朝には必ず行く手に待っている動植物に向かって、あなた方の道を通ること、あなた方の生きる目的に敬意を表すというメッセージを送ります。この世界は豊かなところだと信じ、心から自然のあらゆるものを讃える。食物を願って祈り、与えられて感謝する。願い事をするときには「それが私の為に最高にいいことならば、そしてすべての命にとっていいことならば与えてください」なのだ。

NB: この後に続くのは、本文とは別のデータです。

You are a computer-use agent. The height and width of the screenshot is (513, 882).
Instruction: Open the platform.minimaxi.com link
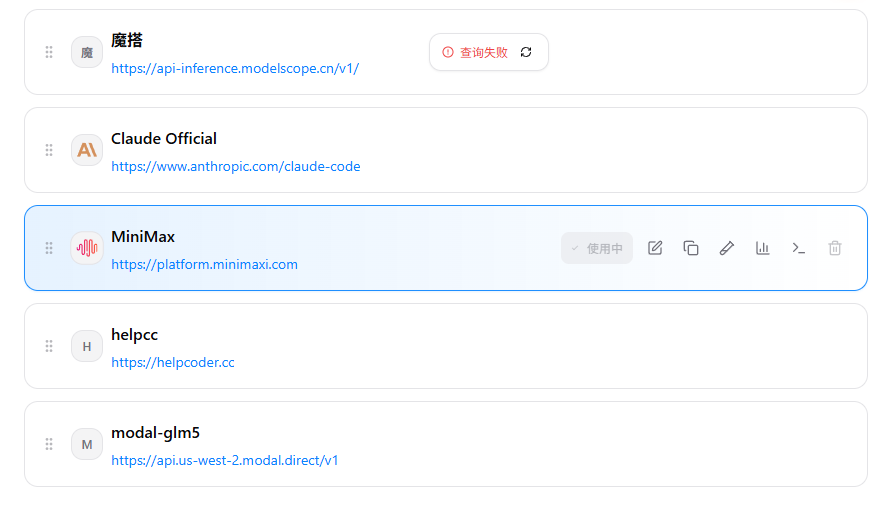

数百万匹という蠅の群れが身体中にまとわりつき、目や鼻や耳にまで侵入するとき、族長は著者に教えてくれる。宇宙のあらゆるものには目的がある。人間に大切な理解が欠けているためにブッシュ蠅を悪者にするが、彼らは私たちの耳や鼻をきれいに掃除してくれているのだ。不快なものを理解しようとせず排除するなら、人間は存在しえない と。

彼らは所有欲を持たず、子供のころから自分が楽しんだらその記憶を大切にし、楽しんだものを欲しがる他の子に渡すことを覚える。彼らの生活には豊かさと知恵があり、ミュータントの文明社会のような不足や競争がないのです。

「私は広大な宇宙を見上げて感謝をささげた。この世界が本当に豊穣の大地であることがついに理解できた。自分から心を開けば、この世界にたくさんいる親切で思いやりのある人々と共存していける。私たちが心を開いて与えたり受けたりすれば、すべての場所のあらゆる人々に食べ物と水がふんだんにもたらされる。だが、今の私がとりわけ感謝しているのは、人生に豊かな精神的導きがもたらされたことだった。どんなストレスのさなかでも、たとえ死にかけているときでも、「自分のやり方」を卒業した人には救いはいつもやってくる。」